Rising COVID infection rate in Stark County
Stark County for the week ending Wednesday had nearly 186 confirmed COVID infections per 100,000 in population. The number reached about 800 in January.
“I’m not a bit surprised. I can tell you in general that transmission is high,” said Canton Health Commissioner Jim Adams. “This current variant BA.5 (a subvariant of the Omicron variant) is very infectious. … Fortunately, the symptoms (tend to be)very mild.”
Adams said vaccinations and boosters have prevented many serious illnesses.
And that increased hospitalization “it’s a reflection of the increased number of infections in the community,” but “less and less people are getting severely ill,” Adams said.
“Our first line of defense of course is vaccination,” he said. “We want to make sure people are vaccinated and stay current with the vaccination recommendation.”
He said people ages 50 and above, many would have gotten their second booster shot by now. While it’s recommended those under age 50 who are adults have a first booster shot.
The CDC recommends: “Stay up to date with COVID-19 vaccines. Get tested if you have symptoms. Wear a mask if you have symptoms, a positive test, or exposure to someone with COVID-19. Wear a mask on public transportation. You may choose to wear a mask at any time as an additional precaution to protect yourself and others. If you are at high risk for severe illness, consider wearing a mask indoors in public and taking additional precautions.”
Adams said, “You can take personal control and avoid situations where you know you’re going to be exposed. … You still want to avoid crowded situations. … Indoor situations tend to be more risky than outdoor situation. It’s always appropriate to wear a mask. People can make a choice to make a face mask. It never hurts.”
But Adams added that it’s most important to wear a mask if the person has been infected with COVID for about 10 days.
The Ohio legislature last year removed the authority of local health departments to impose general mask mandates. They can only be imposed on specific people diagnosed with a specific disease or on people who’ve come in direct contact with someone diagnosed with that disease.

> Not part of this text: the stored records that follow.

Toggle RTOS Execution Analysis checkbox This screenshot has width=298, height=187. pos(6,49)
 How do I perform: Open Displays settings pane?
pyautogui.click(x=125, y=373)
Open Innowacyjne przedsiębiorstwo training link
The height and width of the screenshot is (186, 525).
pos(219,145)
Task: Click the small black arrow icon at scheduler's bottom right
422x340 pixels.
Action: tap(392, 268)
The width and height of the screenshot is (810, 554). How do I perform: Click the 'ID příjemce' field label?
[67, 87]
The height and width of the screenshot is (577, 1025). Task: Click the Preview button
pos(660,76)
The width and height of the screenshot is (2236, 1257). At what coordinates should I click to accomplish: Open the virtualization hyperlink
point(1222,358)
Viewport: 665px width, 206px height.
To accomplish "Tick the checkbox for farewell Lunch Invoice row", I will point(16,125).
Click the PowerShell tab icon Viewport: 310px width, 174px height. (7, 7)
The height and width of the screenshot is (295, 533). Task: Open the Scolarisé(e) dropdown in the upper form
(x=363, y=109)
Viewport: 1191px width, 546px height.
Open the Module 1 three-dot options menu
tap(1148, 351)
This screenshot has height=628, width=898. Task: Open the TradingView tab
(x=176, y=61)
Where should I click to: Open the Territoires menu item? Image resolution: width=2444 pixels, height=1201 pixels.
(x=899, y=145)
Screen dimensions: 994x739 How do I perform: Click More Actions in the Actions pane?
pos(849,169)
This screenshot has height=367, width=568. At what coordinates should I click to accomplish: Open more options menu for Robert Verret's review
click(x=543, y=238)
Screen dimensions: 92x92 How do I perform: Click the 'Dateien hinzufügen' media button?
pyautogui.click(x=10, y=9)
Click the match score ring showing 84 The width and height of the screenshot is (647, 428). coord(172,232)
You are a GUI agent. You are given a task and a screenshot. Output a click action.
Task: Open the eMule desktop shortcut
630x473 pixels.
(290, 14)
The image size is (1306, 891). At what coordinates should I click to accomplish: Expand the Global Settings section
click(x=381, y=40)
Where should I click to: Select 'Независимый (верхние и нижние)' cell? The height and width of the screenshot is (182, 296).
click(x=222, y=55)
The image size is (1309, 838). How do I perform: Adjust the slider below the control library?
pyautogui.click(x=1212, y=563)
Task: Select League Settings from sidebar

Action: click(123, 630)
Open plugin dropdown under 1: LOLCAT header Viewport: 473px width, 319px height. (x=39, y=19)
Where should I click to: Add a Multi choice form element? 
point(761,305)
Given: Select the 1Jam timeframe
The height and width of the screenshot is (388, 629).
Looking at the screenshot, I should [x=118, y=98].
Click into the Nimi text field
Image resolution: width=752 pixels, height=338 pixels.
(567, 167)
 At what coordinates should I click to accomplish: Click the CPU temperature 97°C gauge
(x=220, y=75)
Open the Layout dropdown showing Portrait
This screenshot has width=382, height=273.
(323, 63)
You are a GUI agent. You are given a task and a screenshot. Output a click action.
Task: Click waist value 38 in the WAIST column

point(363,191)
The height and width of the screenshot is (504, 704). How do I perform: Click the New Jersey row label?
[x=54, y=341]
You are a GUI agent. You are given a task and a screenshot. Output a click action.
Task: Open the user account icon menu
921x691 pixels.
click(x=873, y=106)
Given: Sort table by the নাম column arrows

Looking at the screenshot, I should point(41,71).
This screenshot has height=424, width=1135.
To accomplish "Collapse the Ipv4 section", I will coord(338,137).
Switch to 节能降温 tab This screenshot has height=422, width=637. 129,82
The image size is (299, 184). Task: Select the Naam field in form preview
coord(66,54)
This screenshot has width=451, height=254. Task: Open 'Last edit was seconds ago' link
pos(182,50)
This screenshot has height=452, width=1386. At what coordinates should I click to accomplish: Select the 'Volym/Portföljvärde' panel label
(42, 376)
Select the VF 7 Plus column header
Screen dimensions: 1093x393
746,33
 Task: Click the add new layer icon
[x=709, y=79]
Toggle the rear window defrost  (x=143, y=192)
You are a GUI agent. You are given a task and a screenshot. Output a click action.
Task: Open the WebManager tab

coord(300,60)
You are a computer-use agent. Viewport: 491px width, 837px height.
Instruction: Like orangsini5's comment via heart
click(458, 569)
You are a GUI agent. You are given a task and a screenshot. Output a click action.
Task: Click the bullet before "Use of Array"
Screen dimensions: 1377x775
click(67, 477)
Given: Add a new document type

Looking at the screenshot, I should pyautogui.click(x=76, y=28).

Charts on CDC’s website indicate that there have no Stark County deaths attributed mainly to COVID since March.
The CDC updates community level ratings of infection each Thursday based on data collected for seven days ending the prior Tuesday or Wednesday.
Data on CDC’s page on Stark County say the following:
- Nearly 6% of inpatient hospital beds in Stark County are occupied by people confirmed to be infected with Covid-19.
- Stark County had 689 confirmed cases of Covid from July 28 to Wednesday, an increase of nearly 12% from the prior week.
- For the seven days ending Aug. 1, the percentage of people testing positive for Covid was 15.31% out of 2,935 tests performed.
- About 68.3% of adults living in Stark County have gotten at least one dose of a Covid vaccine. Counting children, that percentage drops to 59%. For those ages 65 and older, the percentage of those vaccinated is 88%.
- About 3.2% of intensive-care unit beds are occupied by Covid patients, a decrease of 1.7% from the prior week.